Can I really know God 
without allowing him to know me? 
In my head, I know He knows me. But do I stand heart to heart with Him acknowledging all those dark, messy places and watch his reaction or do I hide behind a facade of religion and keep my distance? Do I look away so I can’t see His reaction to the ugliness in my heart? Afraid it might just be too much for my heavenly Father to handle? Fearful that He might send me away after all?
God has recently been showing me lies that I have believed that have kept me from embracing Him and our relationship.
One of the biggest lies that has affected  my relationship with God, is that if anyone knew who I really was, they wouldn’t like me. Or keep me around. So I’ve built walls around my heart that (I think) keep the reality of me hidden from all eyes.
Without looking into God’s eyes and watching Him unwrap all that I am (including the messes), how will I ever see the look of love come over Him that I insist to others is available? How will I ever see that for myself if I keep Him at arm’s length?
Here I stand wanting to know the truth of who God is. Wanting to trust Him. Wanting to be known by Him.
I think the first part of the verse, “Be still…,” is the first step. When I am still I have to stop my efforts at self-accomplishment. And there is no room to turn away from Him. It is just my heavenly Father and me. In that moment, heart to heart as He unwraps all that I am. And I see His love for me in His smile.

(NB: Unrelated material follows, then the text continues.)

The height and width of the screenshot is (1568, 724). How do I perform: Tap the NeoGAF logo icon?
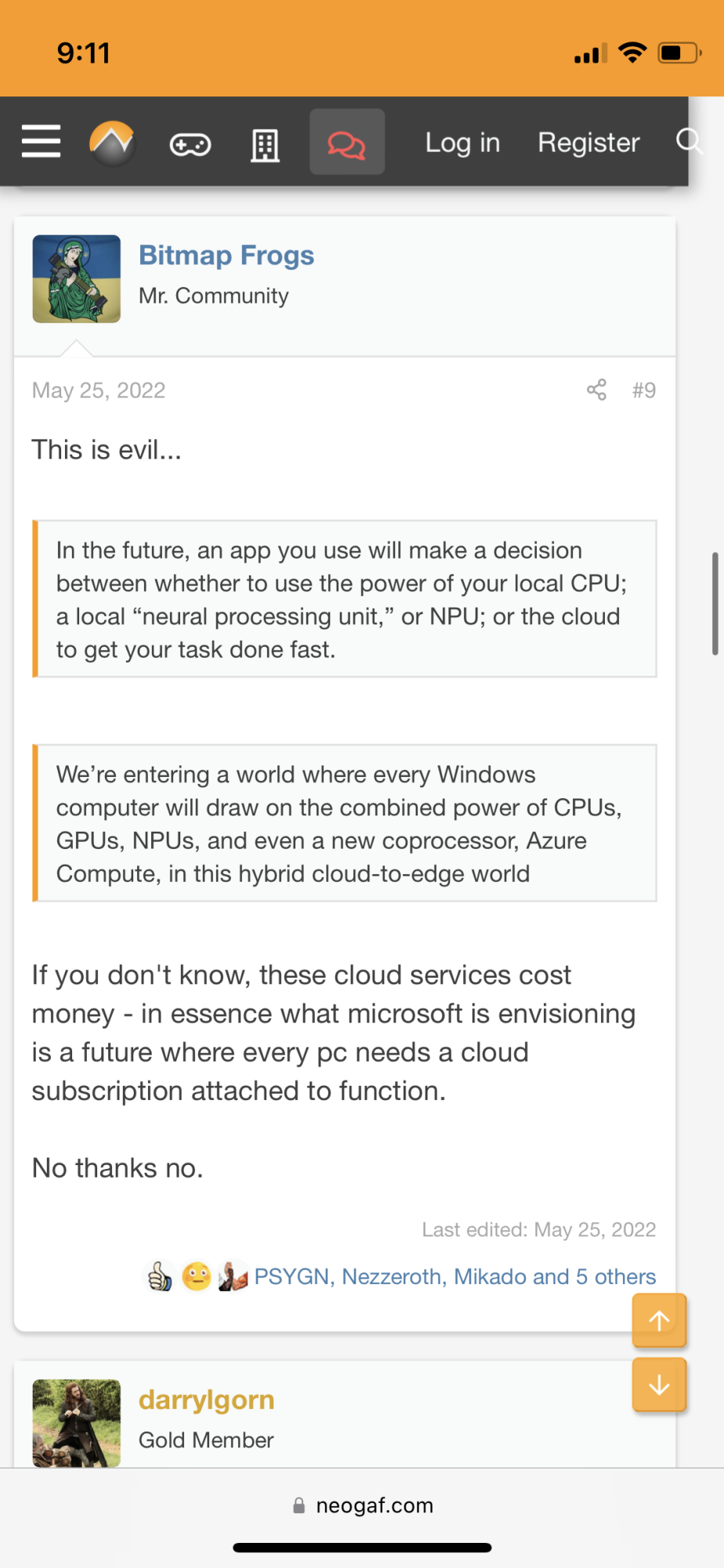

 “O LORD, you have searched me and you know me.” 
Psalm 139:1

Have you stood heart to heart with your Heavenly Father lately? 
He wants to unwrap who you are and show you how much He loves you! Take a few minutes and let Him love on you! 

I’ve joined the #RaRalinkup. Stop by for more encouraging posts!

About Angela D. Meyer

Angela D. Meyer writes fiction that showcases God’s ability to redeem and restore the brokenness in our lives. She is the author of This Side of Yesterday, The Jukebox Cafe (a part of Hope is Born: A Mosaic Christmas Anthology) and the Applewood Hill series. Angela is a member of American Christian Fiction Authors and has served on the leadership team of her local writers’ group, Wordsowers. Angela currently lives in NE with her husband. They have two children, both of whom they homeschooled and graduated. Lucy, a green eyed, orange tabby, who loves popcorn rounds out their family. Angela enjoys sunrises and sunsets, the ocean when she gets a chance to visit, and hopes to ride in a hot air balloon someday.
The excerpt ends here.